И повернулась к пленнику.
– Ты – Док. Вспоминай давай.
Пленник сжался, дрожа и всхлипывая, замотал головой.
– Я не могу, я стараюсь, я не могу… Простите меня…
Рыжая пару раз моргнула от изумления, ее глаза из оранжевых стали зелеными, потом сиреневыми.
– Что с тобой, Док? – потерянно прошептала она.
– Я не знаю, кто такой Док… Я всё расскажу, что вы хотите знать?
– Что с тобой случилось?
– Что? Как вы сказали?
Рыжая шаг за шагом отступала от него в ужасе.
– Это ты еффе не пробовала его кровь! – мрачно заметила упырица.
– Мы пропали, – подвела итог калавера.
– Ну, это мы еще посмотрим.
Рыжая сглотнула, встряхнулась, опустилась на колени рядом с пленником и обняла его, осторожно, мягко, как живая. Она гладила его по голове, целовала заросшее, грязное лицо, плакала над ним, дышала вместе с ним.
– Бедный, бедный Док… Бедный маленький Док, заблудившийся малыш. Больно. Страшно. Как же ты попал сюда, мальчик? Что тебя сюда привело опять?

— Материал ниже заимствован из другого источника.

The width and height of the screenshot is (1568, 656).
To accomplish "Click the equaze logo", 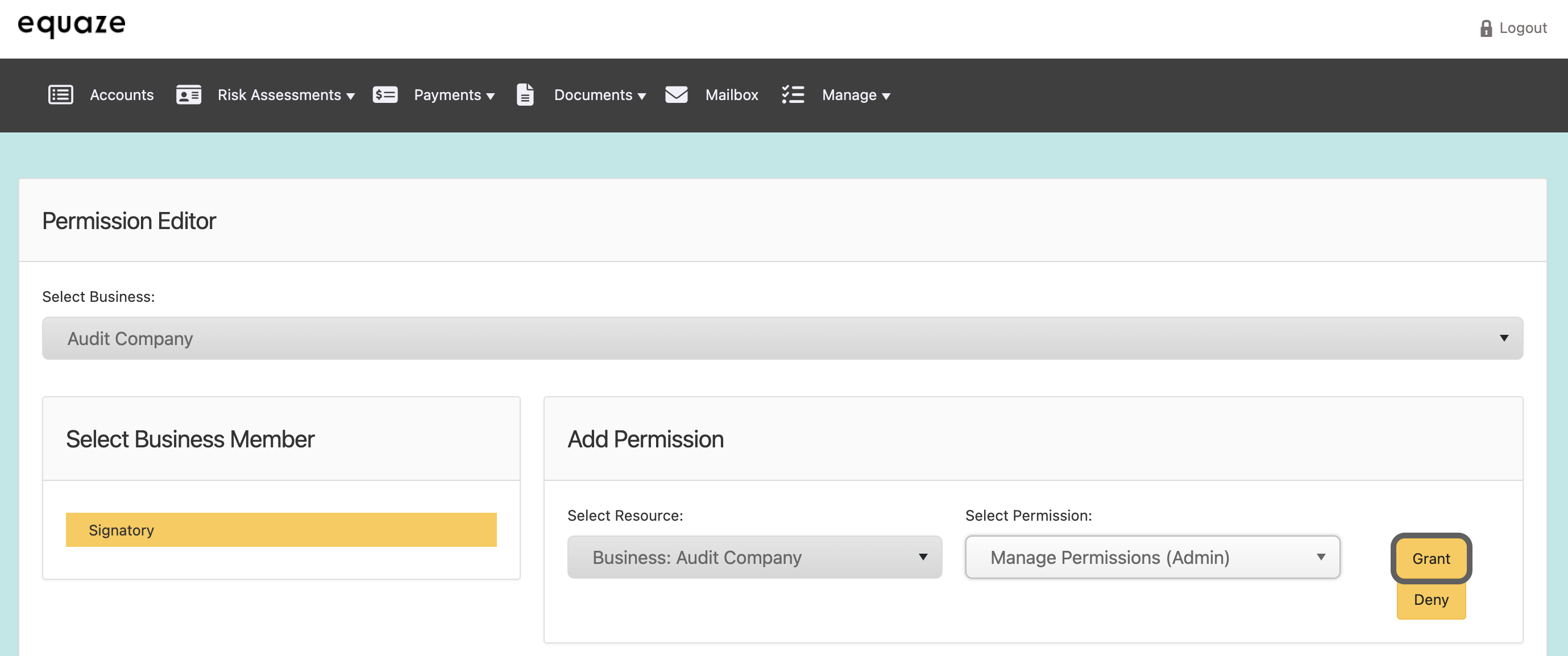I will coord(72,26).
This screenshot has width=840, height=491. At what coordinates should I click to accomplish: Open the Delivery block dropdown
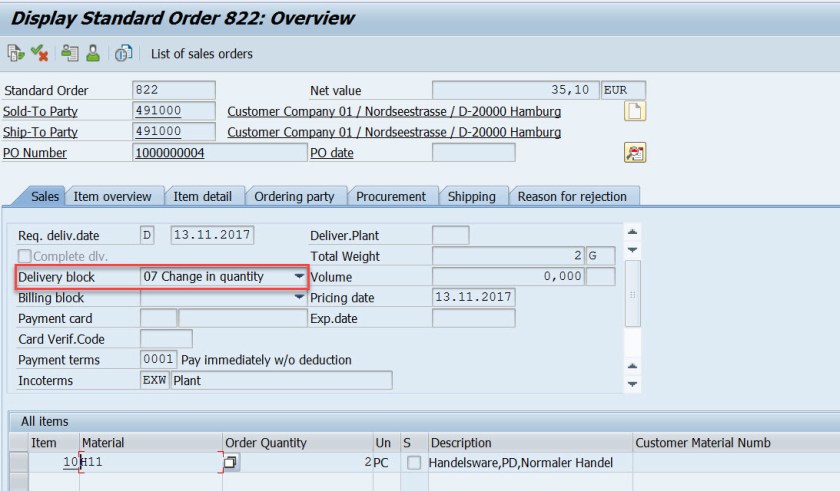point(299,277)
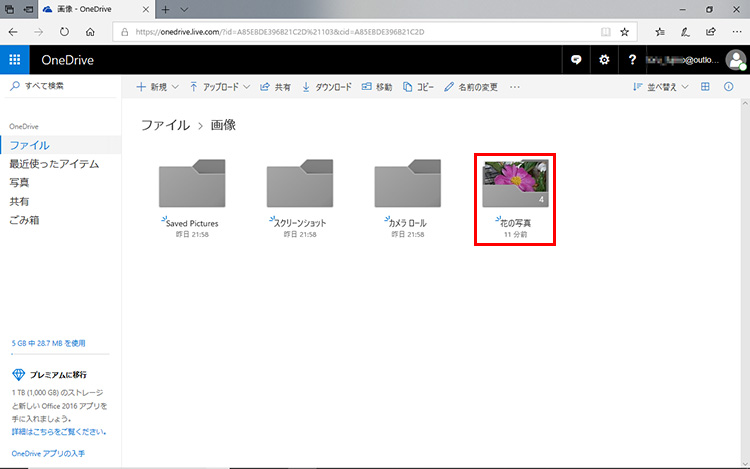Expand the アップロード dropdown menu
Viewport: 750px width, 469px height.
(x=220, y=87)
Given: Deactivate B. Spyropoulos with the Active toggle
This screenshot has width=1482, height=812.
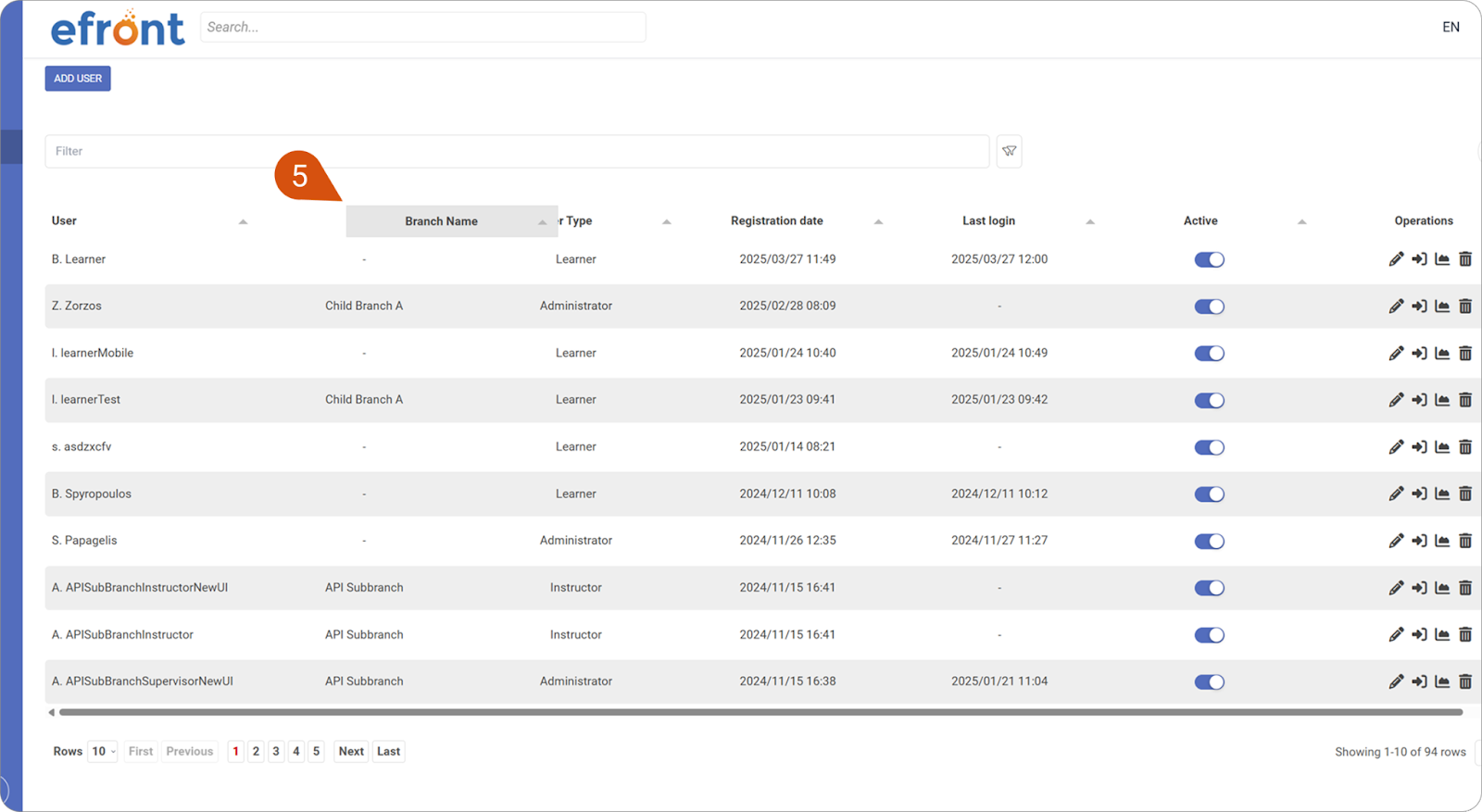Looking at the screenshot, I should pos(1209,494).
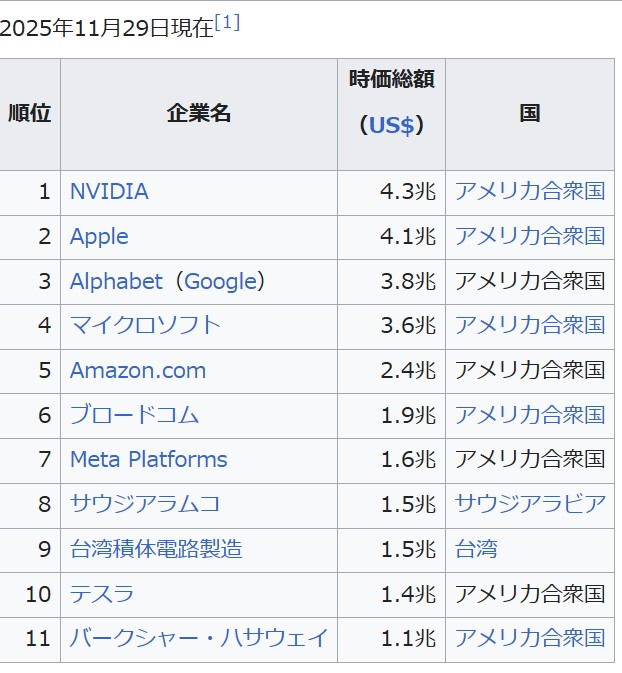Click the 台湾積体電路製造 company link
Screen dimensions: 622x673
pos(156,549)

– Опять? – слабо удивился пленник.
– Слушай, я расскажу тебе сказку. Жила-была девочка, и девочка хотела лучшего мальчика в мире, принца в красном кафтане, самого красивого и отважного. И все взрослые, что у нее были, всегда говорили ей: не мечтай об этом, принцев не бывает, а если и бывают – всё равно достанутся не тебе. И она поверила своим взрослым. Думаешь, девочка была глупая? Нет, она была всего лишь маленькая и нетерпеливая. Она поверила взрослым, вместо того чтобы подождать, подрасти и проверить самой. Девочки почти всегда так делают. Но эта девочка была еще и упряма, как… Она была упряма, как ты, Док. И она не могла смириться с тем, что ее прекрасный принц – всего лишь выдумка. Она потребовала себе такого. Но никто ей не дал такого принца. Она ведь была еще маленькая, и ее принц был еще маленький, а маленьким принцам же надо учиться, воспитывать в себе лучшие качества и правильные привычки. А не шляться по пустыням и пшеничным полям… И по бушу, где водятся плохие люди и дикие слоны, но это я так, к слову, не обращай внимания. Я говорю о девочке. Эта девочка много читала, она читала слишком много фэнтези, Док, прямо как ты. И, конечно, она знала, что для того, чтобы требовать невозможное, надо принести жертву. Что-нибудь очень дорогое и важное, драгоценное, любимое – или просто живое. Ей как раз подарили на день рождения пушистого озорного котенка. Девочка сначала хотела принести в жертву его. Но не смогла, пожалела. Тогда она залезла в кукольный шкаф, вынула из него трех самых странных кукол, застелила вышитой салфеткой подоконник, зажгла свечу…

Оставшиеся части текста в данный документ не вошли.